Given instruction:
Reproduce the stretch of the forum post about the exchange hang during WAL state restoration from "Re: Exchange stucks" through "help with review?".

Document excerpt:
---
Re: Exchange stucks while node restoring state from WAL

Posted by Maxim Muzafarov <ma...@gmail.com>.

Igniters,

I would like this issue to be part of release 2.7. There is not much time
left
considering that I will have to correct comments after the review.

Will anyone help with review?

PR: https://github.com/apache/ignite/pull/4520/files
Upsource: https://reviews.ignite.apache.org/ignite/review/IGNT-CR-727
JIRA: https://issues.apache.org/jira/browse/IGNITE-7196

On Thu, 13 Sep 2018 at 11:27 Maxim Muzafarov <ma...@gmail.com> wrote:

> Igniters,
>
> I need your help with the review of this patch. In general, it will help
> to reduce PME duration. I've moved binary
> memory recovery at the moment of node startup as we've discussed it with
> Pavel previously this topic.
>
> Changes are relatively small (+299 −95) and they are ready. I've left a
> comment in JIRA with high-level
> implementation details. Hope, this will help with the review [1].
>
> Please, take a look.
---
Information given:
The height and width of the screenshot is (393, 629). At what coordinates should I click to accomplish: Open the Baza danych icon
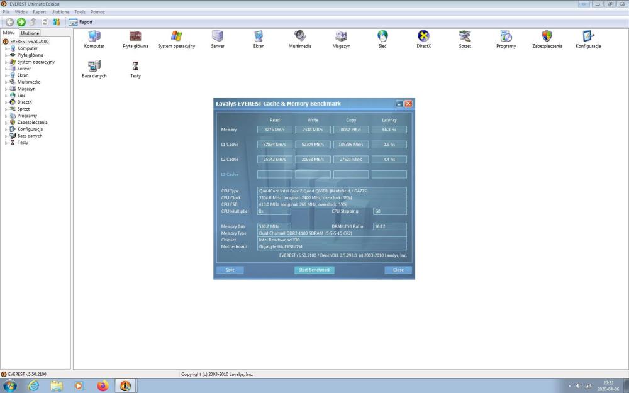pos(94,67)
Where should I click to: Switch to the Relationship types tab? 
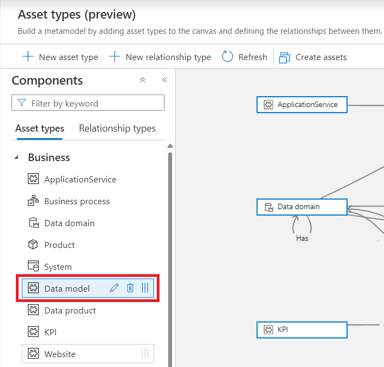[x=117, y=128]
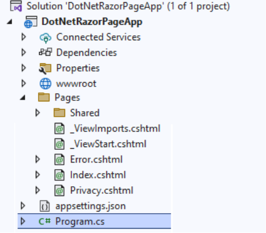Click the Razor icon next to _ViewImports.cshtml
The height and width of the screenshot is (233, 266).
(x=59, y=128)
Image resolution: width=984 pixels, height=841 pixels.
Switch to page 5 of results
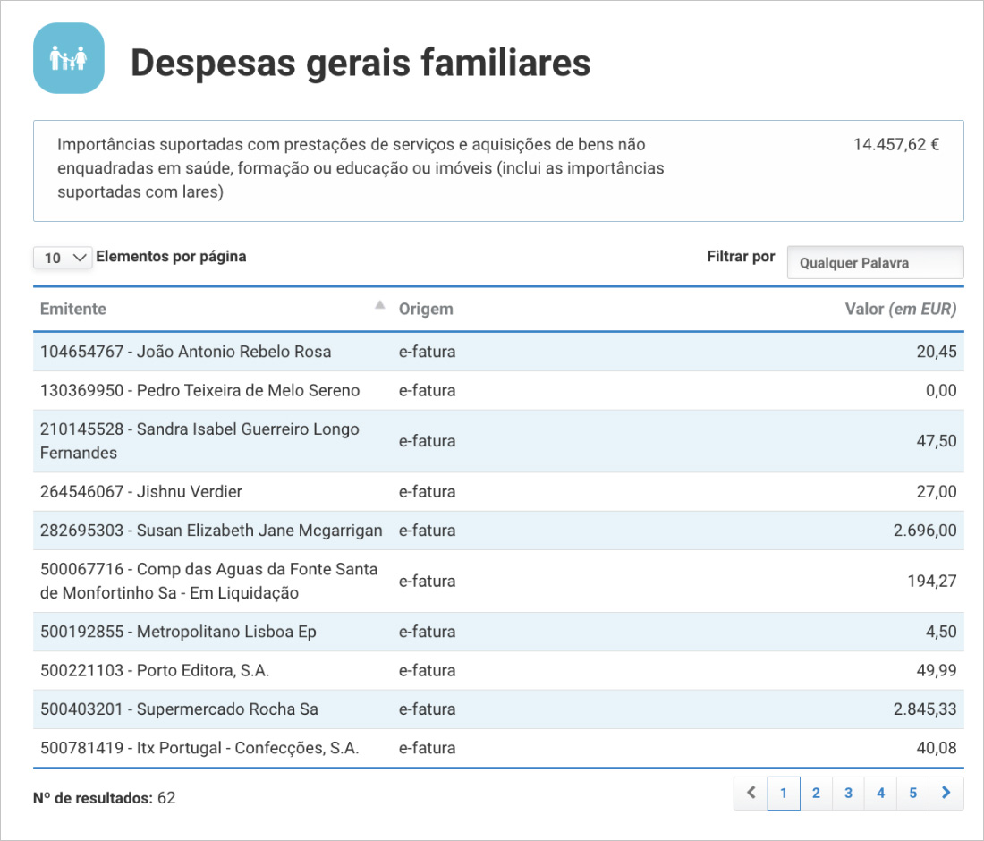tap(912, 793)
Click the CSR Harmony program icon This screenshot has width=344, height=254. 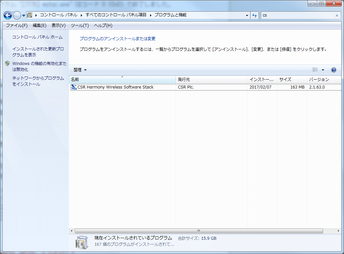74,87
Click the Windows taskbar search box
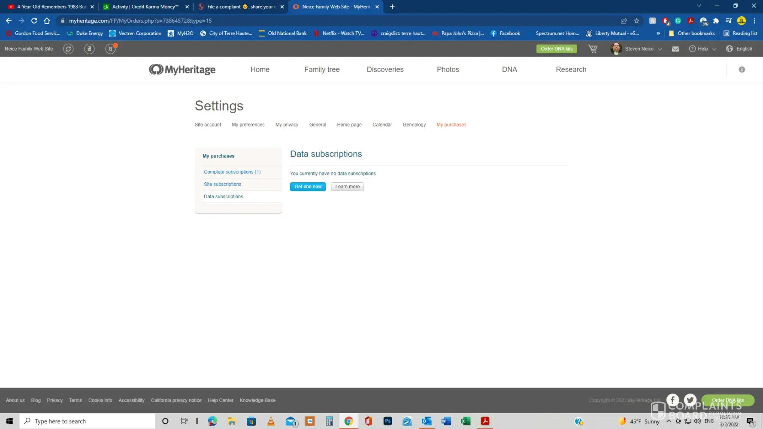 88,421
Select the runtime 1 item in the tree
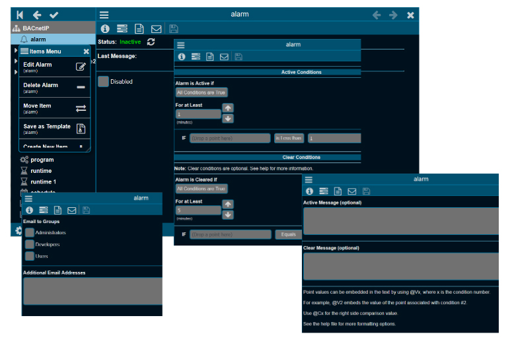The width and height of the screenshot is (510, 359). click(43, 181)
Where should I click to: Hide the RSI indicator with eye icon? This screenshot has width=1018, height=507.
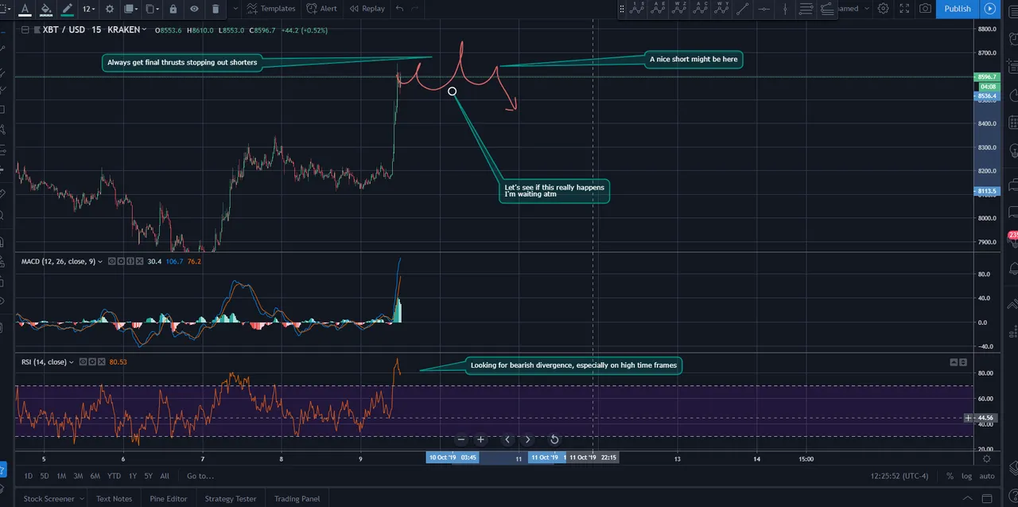[82, 362]
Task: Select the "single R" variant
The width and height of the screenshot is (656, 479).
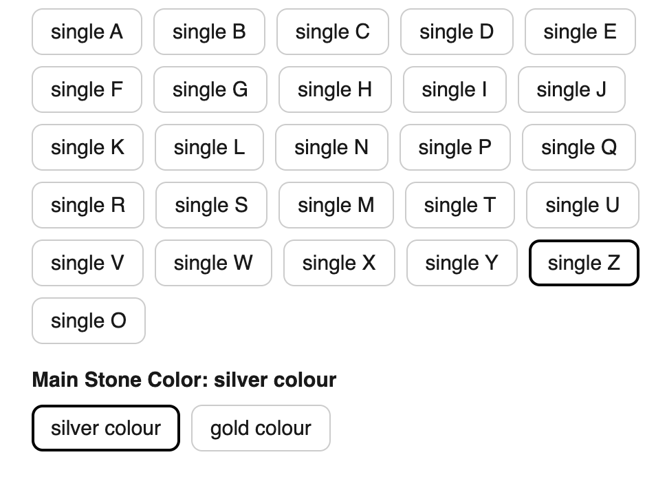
---
Answer for this exercise:
Re: Exchange stucks while node restoring state from WAL

Posted by Maxim Muzafarov <ma...@gmail.com>.

Igniters,

I would like this issue to be part of release 2.7. There is not much time
left
considering that I will have to correct comments after the review.

Will anyone help with review?